Besides the meetings with dozens of developers and media representatives, the conference also gave me the opportunity to explore potential for my own site, Events For Gamers. E4G is a media based website dedicated to the collection and tracking of game industry event news and announcements, so you don't have to do it manually via Google. It also tracks upcoming event dates, and archives events no longer in existence.
I was also able to explore all the games on display at the various booths scattered around the conference halls. As I reported at E4G in the days of posts about GDC news from around the web, games like Guitar Hero World Tour were covered by just about every media outlet. I took the opportunity to check them out myself, but came away with mixed feelings about many of the games I saw.
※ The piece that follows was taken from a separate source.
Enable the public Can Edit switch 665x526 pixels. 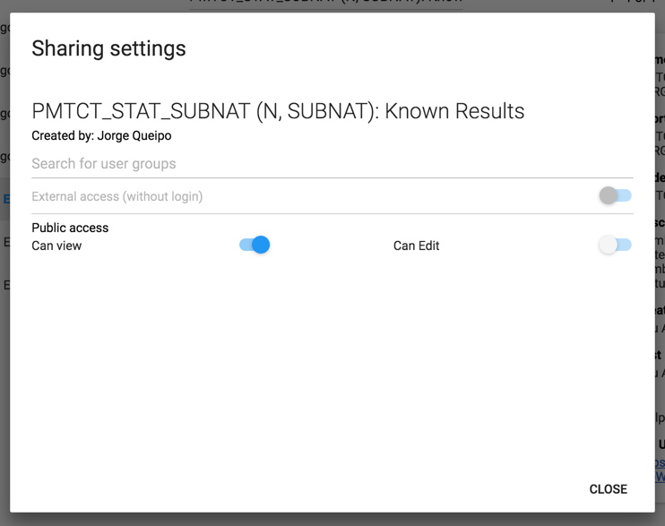[x=615, y=245]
Has anything really changed in the industry? If there has been any sort of shifts over the past year in terms of growth and innovation, I didn't see a whole lot of it. Sure, there were the niche games that had potential for changing the industry... there always are. The question is will any of them make a significant impact on the future of the industry? One of my concerns is the flood of copies, expansions, and sequels that seem to drown out these potentials.
'Braid' is an Indie RPG introduced last year that smashed records on the Xbox Live platform for innovation, simplicity, and style. The best part about the game is it successfully pulls all this off while still offering the familiar. The designer obvious took a couple of pages from the gameplay book of Mario World. While this would immediately be frowned upon as copyright infringement, Braid uses it so well that I didn't even notice this familiarity until several minutes into the game.
Familiarity + Uniqueness = Success, Uniqueness + Uniqueness = Success, Familiarity + Familiarity = Laziness. Follow the first two formulas and perhaps we will see during GDC 2010, or even this upcoming E3 2009, more games worthy of my periodic $50 purchase decisions.